¿Estás feliz? Esto es una fantasía. No me canso porque ya pierdo hasta la noción de los días, me cuesta ubicar si es lunes o sábado, no llevo la cuenta de los kilómetros. Ya no parecen unas vacaciones, sino mi vida, mi rutina, mi casa a cuestas en una bici.

No suelo poner música cuando corono un puerto, absolutamente nada, solo el silencio y los animales que quieran manifestarse. Pero hoy, en el alto de la Covadiella, mi primera noche en Asturias, junto a la entrada de una antigua mina, tras una etapa plagada de pueblos cuyos carteles anuncian el número de habitantes que quedan, grito la canción de Víctor Manuel. ¡Asturias verde de monte y negra de minerales! No me sale cantarla en voz baja, tengo que aullar, y lo hago mirando a un cielo completamente estrellado, con una diminuta luz blanca que destaca entre todas. Me siento la única persona del planeta.

¿Has visto a un toro? No, ¿por qué? Nada, que se me ha escapado. Lo dice despreocupado, como quien pierde al gato. Pues tenía pensado quedarme por aquí, le comento, esperando una respuesta que me calme. ¿Aquí? Ven, hombre. Me conduce por un camino hasta situarme entre dos valles, uno plagado de luces, el otro lleno de sombras. Aparecerán algunas vacas, me avisa. ¿Señor, y el toro? De madrugada solo escucho los ladridos lejanos de un perro.

Amanezco a las siete y cuarenta y cinco con un mar de nubes, la tienda mojada, el té calienta mis manos. Sé que es mi último despertar entre montañas y doy vueltas sin parar, breves paseos con la tostada en la boca, no me puedo quedar quieto, como si quisiera memorizar cada hueco del monte, llevarme un trozo en las zapatillas, grabarlo en la suela, en mi memoria. Sale el sol. El té se me queda frío.

Ahora recuerdo mi primera noche en una cima, en el puerto de Serranillos, y parece que haya transcurrido una eternidad, no podría ni enumerar las ascensiones en orden, se mezclan días y subidas. Y sí, aquella primera es la que más marca, pero la última, rodeado de vacas y la estatua de unos mineros, será de la que viva el resto del viaje, cuando llegue al mar y añore algo de altura.

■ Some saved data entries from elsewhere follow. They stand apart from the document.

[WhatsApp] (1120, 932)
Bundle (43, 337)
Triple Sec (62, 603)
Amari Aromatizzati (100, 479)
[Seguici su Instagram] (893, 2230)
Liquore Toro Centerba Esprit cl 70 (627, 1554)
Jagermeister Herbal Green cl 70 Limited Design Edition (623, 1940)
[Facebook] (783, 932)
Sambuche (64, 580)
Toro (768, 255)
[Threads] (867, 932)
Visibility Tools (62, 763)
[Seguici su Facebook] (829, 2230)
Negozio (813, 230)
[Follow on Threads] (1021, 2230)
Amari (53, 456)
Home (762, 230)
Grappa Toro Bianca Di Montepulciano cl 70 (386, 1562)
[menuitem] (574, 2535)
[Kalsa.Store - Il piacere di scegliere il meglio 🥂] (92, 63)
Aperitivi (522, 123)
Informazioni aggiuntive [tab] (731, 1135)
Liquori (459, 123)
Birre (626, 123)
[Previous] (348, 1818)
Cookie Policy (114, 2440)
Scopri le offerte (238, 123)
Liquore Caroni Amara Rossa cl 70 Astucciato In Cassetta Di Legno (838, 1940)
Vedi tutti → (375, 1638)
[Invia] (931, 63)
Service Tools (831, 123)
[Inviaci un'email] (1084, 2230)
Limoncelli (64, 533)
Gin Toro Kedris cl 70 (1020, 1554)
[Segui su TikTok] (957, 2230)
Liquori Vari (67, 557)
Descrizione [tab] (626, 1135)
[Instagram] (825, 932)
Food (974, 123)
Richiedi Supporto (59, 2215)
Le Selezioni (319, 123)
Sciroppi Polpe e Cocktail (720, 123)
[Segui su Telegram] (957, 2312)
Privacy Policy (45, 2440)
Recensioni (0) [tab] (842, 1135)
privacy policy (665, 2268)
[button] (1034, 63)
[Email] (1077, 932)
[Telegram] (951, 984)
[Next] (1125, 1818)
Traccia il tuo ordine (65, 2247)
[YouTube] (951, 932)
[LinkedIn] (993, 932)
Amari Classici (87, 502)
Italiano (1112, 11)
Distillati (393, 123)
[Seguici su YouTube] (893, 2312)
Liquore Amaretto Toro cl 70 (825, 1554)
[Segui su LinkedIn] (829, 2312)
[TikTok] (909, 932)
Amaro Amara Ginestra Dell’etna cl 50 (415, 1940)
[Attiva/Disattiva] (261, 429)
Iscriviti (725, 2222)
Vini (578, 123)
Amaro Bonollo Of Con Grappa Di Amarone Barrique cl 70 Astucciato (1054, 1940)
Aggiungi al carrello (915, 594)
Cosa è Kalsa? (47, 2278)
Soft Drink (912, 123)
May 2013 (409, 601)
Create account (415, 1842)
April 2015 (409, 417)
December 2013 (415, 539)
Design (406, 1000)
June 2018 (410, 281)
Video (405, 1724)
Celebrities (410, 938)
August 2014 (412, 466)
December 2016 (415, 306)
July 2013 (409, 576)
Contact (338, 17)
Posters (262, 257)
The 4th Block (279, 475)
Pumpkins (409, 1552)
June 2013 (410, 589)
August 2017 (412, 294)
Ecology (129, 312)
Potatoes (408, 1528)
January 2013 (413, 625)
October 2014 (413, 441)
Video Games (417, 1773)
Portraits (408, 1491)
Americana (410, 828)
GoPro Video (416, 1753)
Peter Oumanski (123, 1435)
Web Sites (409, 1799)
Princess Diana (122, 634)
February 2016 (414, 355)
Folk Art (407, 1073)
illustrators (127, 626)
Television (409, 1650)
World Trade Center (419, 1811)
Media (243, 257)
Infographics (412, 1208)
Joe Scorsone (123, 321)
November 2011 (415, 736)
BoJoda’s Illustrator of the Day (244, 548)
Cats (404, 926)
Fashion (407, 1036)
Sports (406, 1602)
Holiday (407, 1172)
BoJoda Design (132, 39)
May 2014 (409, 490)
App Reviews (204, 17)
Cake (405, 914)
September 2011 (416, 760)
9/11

Desciendo a Oviedo, donde me espera Pepe, que me acompañará en los últimos episodios del viaje. Llevo 18 días solo, improvisando, conectando con paisajes y lugares, parando donde me apetece, sin dar explicaciones, sin justificar nada, fotografiando a mi antojo, y reconozco que me asusta un poco perder esa libertad total, sin condiciones, sin miedo al fallo ni al frío. Ahora que me he acostumbrado a la vulnerabilidad, no quiero sentirme protegido.

Es medianoche. Me duermo frente al Cantábrico. Las olas me parecen escandalosas.